-- Things to do --
1. Write down the part of the core.async discussion from "So I have an" up to and including "this using core.async?".
2. Answer these questions using the core.async discussion:
(a) Which two functions does Ben Sless first suggest for routing events to subscribers?
(b) What does noisesmith say to use for IO instead of go blocks?
(c) According to noisesmith, what can IO starve?
3. List every name in the core.async discussion that begins with the prefix "async/".

-- Given text --
So I have an event bus, and I want to selectively push events from this bus to clients over websockets according to their ‘subscriptions’ (each client subscribes to and is authorized to view specific messages). How should I design this using core.async?

Ben Sless14:06:22

Why not use async/pub and async/sub and set up "draining" go loops which will consume from the subscription and push to the websocket?

Ben Sless14:06:36

I'm not sure it will handle backpresure right

Ben Sless14:06:38

but you can try

noisesmith14:06:45

do not use go blocks for IO, use async/thread

noisesmith14:06:12

IO can starve the limited core.async thread pool, which impacts all go blocks

Ben Sless14:06:39

you're right! my oversight but what would you do about an unbounded number of consumers?

-- Information given --
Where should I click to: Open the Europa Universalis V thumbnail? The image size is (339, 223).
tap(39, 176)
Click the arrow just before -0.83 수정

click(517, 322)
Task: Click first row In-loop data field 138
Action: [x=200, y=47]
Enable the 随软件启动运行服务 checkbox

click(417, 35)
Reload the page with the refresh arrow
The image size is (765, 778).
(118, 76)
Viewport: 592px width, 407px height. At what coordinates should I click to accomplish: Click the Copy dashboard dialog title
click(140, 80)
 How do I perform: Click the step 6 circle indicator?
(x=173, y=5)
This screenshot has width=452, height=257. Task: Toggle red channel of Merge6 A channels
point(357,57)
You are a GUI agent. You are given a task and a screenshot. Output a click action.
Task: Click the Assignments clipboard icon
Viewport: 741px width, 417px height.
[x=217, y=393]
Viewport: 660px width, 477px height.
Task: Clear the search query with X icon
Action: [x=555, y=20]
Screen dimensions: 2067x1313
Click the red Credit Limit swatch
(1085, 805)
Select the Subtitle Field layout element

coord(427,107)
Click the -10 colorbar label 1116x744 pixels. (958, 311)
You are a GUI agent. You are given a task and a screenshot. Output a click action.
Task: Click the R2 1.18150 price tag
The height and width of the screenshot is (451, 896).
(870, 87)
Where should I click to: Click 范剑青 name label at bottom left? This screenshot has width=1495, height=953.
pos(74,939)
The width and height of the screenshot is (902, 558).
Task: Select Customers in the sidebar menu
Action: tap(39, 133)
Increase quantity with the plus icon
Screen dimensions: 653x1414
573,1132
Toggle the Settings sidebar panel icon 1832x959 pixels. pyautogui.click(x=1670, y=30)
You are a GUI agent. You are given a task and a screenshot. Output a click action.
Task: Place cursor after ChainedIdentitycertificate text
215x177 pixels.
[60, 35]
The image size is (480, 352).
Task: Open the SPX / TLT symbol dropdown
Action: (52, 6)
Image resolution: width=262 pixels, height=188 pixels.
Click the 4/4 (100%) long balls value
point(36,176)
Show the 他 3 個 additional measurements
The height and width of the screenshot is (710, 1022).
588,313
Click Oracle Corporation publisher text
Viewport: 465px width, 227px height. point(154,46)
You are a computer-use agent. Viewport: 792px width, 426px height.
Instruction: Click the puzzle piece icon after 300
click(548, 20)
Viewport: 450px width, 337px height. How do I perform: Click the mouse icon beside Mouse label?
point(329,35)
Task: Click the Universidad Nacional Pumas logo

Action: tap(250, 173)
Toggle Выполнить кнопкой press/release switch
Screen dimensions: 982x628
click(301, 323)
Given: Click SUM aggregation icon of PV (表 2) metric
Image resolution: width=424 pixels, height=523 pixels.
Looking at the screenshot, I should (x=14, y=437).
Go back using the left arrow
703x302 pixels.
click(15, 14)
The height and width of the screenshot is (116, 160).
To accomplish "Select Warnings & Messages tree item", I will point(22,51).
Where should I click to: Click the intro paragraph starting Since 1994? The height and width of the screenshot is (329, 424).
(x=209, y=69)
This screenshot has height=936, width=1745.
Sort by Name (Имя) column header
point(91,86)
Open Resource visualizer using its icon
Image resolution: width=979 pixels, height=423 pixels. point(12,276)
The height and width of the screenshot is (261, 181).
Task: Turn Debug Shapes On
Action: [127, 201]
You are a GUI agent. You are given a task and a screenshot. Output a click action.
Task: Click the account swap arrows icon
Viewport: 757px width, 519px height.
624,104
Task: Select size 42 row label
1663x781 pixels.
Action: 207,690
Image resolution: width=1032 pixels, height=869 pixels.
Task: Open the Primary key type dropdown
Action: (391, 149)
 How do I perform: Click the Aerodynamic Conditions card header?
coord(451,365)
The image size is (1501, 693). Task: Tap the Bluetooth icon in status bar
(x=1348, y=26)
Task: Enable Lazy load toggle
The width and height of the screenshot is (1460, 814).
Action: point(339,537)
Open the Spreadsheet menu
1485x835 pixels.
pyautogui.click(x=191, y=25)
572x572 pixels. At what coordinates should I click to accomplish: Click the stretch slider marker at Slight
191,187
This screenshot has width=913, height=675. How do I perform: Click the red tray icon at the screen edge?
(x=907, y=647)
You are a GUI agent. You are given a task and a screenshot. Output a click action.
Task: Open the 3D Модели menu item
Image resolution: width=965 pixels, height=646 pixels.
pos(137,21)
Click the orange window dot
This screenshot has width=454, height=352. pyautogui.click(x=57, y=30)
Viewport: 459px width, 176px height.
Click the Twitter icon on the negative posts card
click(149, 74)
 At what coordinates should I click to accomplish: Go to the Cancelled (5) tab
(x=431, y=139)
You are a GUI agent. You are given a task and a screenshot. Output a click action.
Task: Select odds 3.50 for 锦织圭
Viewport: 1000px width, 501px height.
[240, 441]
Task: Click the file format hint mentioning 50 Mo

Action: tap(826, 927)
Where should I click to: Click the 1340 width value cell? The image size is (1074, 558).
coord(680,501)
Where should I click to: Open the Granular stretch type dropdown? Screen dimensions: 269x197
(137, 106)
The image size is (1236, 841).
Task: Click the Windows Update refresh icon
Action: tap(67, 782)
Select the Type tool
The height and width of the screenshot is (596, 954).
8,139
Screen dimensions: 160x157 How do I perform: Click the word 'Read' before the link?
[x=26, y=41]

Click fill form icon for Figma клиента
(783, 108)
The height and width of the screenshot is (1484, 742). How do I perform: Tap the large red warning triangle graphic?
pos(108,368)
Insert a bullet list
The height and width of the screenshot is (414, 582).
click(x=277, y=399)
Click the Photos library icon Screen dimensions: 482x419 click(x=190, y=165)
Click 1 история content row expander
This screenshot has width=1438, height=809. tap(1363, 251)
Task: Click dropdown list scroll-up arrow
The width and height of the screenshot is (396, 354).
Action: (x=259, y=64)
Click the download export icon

-- Exercise answers --
1.
So I have an event bus, and I want to selectively push events from this bus to clients over websockets according to their ‘subscriptions’ (each client subscribes to and is authorized to view specific messages). How should I design this using core.async?

2.
(a) async/pub and async/sub
(b) async/thread
(c) The limited core.async thread pool

3.
async/pub
async/sub
async/thread